[Prod1/Prod2/Prod3] SEI Service Degraded for Jenkins Users

Incident Report for Harness

Postmortem

Problem

Some customers sending their custom CI/CD data to SEI began reporting that they were seeing a 500 internal error.

Root cause

The issue was caused by a recent change introduced to implement a new feature through a new data flow path. The change was behind a feature flag, but it lacked error handling when a specific part of the code was exercised, specifically when it received data for custom CI/CD events. The API by design, continued to stage data even during this failure, enabling us to restore data for a specific period of the incident, and customers do not need to resend their data.

The errors went unnoticed by our monitoring and alerting systems due to the low volume and did not meet the threshold. we have since updated the thresholds.

Mitigation

Upon identifying the issue, the engineering team immediately rolled back to the previous stable version. Backfill jobs were triggered immediately to restore data from the staging area. As of now, we have restored data for the affected period for all customers impacted by this issue.

Next Steps

We have implemented stringent measures to detect even low volumes of errors in the future, which can help us identify scenarios like this sooner. We have also taken the opportunity to review our error handling strategy throughout the platform and have provided handling for defaults whenever applicable without failing the actual request. 

We apologize for the inconvenience caused to our customers and are deeply committed to making the platform more resilient to these failures going forward.

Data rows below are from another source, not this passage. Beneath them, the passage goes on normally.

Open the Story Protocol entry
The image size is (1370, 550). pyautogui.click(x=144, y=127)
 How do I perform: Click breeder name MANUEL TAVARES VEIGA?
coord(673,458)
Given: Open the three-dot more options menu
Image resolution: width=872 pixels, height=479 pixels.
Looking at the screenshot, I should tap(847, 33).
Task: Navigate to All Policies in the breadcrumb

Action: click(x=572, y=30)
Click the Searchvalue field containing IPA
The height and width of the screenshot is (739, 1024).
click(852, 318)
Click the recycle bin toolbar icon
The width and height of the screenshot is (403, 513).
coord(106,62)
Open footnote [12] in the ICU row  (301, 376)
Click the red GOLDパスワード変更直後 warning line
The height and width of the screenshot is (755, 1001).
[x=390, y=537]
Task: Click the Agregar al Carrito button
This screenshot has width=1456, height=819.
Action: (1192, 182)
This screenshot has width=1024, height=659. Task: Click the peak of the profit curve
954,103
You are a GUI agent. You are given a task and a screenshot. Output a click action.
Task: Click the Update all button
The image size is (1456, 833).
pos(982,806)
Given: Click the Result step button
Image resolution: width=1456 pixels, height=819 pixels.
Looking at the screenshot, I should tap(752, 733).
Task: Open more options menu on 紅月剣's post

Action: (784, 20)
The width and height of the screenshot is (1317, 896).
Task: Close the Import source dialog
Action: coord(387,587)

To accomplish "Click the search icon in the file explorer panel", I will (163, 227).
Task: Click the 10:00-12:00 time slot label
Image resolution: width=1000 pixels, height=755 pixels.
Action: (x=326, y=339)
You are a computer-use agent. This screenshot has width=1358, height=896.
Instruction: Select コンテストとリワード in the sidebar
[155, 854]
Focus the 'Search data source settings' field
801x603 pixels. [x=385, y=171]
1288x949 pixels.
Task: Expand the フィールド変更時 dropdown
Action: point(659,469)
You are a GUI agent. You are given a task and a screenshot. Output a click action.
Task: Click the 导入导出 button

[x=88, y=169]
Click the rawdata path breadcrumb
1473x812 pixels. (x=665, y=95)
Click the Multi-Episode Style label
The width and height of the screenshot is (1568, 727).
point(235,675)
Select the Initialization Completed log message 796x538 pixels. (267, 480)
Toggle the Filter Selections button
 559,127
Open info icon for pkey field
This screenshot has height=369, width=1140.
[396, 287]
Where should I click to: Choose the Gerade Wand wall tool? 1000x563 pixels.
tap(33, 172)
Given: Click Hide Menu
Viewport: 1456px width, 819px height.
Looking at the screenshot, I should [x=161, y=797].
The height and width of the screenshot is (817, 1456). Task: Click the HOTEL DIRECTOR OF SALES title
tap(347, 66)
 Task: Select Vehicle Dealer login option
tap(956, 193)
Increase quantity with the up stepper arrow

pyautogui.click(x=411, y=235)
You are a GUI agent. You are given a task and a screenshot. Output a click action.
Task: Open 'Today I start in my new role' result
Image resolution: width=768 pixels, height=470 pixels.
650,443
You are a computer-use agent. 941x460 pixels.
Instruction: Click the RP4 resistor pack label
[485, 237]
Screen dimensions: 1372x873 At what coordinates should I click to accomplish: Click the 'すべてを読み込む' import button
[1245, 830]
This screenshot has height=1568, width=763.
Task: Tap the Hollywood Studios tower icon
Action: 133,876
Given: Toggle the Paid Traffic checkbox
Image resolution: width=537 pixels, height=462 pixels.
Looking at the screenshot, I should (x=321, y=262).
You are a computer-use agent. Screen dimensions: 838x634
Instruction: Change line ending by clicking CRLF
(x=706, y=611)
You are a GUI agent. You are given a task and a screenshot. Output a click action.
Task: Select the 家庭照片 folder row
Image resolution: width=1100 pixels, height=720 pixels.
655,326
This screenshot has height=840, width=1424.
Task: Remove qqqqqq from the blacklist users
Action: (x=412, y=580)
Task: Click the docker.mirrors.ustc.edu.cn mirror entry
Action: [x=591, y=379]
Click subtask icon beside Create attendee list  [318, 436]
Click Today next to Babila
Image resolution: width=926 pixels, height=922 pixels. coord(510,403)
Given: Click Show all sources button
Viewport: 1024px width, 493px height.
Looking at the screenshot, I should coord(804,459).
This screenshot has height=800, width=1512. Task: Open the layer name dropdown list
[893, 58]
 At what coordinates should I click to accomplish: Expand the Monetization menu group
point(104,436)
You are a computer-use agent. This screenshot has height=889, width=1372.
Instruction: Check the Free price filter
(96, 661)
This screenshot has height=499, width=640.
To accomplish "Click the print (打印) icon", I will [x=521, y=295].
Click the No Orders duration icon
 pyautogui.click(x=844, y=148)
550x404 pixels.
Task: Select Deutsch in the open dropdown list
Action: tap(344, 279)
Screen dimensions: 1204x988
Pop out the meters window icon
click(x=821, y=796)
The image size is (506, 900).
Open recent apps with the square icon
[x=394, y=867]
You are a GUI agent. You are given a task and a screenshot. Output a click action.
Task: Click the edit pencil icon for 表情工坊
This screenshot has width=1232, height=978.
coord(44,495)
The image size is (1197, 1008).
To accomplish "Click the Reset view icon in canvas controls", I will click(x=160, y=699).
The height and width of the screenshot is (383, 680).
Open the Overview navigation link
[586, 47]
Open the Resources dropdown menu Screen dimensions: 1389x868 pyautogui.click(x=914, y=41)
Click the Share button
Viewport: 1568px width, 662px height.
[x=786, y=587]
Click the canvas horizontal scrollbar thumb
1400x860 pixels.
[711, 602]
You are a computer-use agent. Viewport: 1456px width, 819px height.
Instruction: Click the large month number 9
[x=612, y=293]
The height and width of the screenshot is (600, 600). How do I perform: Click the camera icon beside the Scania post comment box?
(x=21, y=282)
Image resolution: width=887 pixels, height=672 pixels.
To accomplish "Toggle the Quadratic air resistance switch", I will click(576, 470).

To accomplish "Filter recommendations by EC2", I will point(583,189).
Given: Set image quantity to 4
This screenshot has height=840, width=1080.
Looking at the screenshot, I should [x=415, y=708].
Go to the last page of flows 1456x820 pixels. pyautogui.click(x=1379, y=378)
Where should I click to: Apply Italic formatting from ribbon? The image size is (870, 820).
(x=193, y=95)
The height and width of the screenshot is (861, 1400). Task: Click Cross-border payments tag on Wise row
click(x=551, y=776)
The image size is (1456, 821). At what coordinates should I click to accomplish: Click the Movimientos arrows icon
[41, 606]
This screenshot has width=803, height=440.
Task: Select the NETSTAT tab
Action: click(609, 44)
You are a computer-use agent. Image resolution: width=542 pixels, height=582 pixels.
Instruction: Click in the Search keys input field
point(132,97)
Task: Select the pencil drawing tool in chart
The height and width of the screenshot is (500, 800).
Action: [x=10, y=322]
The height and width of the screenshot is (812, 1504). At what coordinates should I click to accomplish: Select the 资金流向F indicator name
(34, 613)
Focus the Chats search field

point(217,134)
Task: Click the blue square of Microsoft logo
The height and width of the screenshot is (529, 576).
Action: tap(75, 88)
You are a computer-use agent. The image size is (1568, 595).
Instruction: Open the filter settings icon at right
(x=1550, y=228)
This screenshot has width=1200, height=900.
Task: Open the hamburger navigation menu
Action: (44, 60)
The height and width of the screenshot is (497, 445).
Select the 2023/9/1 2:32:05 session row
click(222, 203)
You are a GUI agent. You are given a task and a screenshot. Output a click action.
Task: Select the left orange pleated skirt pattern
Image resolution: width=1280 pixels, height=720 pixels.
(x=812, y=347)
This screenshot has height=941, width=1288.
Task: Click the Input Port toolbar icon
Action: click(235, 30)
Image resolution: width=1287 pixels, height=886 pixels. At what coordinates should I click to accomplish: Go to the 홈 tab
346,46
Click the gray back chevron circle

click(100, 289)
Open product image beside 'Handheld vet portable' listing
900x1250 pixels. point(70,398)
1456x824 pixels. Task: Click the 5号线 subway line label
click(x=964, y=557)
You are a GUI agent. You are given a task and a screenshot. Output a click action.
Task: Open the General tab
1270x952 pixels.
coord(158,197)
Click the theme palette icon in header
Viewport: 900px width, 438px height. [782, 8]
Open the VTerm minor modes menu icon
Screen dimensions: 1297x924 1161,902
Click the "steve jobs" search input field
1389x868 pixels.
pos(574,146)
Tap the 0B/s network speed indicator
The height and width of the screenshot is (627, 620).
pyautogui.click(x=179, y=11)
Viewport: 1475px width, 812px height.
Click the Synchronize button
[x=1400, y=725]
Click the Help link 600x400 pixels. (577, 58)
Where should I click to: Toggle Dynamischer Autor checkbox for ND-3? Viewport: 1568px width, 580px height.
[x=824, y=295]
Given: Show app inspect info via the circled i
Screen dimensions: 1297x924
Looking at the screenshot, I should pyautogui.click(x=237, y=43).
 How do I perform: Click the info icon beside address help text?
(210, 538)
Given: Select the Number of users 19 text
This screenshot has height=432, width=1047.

Posted Jun 26, 2025 - 21:37 PDT

Resolved

This incident has been resolved.
Posted Jun 24, 2025 - 11:00 PDT

Monitoring

After testing, a fix has been rolled out to our Prod 1/2/3 environments. We are currently monitoring these environments.
Posted Jun 24, 2025 - 10:50 PDT

Update

We are continuing to work on a fix for this issue.
Posted Jun 24, 2025 - 10:07 PDT

Update

We are continuing to work on a fix for this issue.
Posted Jun 24, 2025 - 09:37 PDT

Identified

We've identified an issue with our SEI service when it's used with the Jenkins plugin, causing 500 errors. We are working on a fix now.
Posted Jun 24, 2025 - 09:09 PDT
This incident affected: Prod 1 (Software Engineering Insights (SEI)), Prod 2 (Software Engineering Insights (SEI)), and Prod 3 (Software Engineering Insights (SEI)).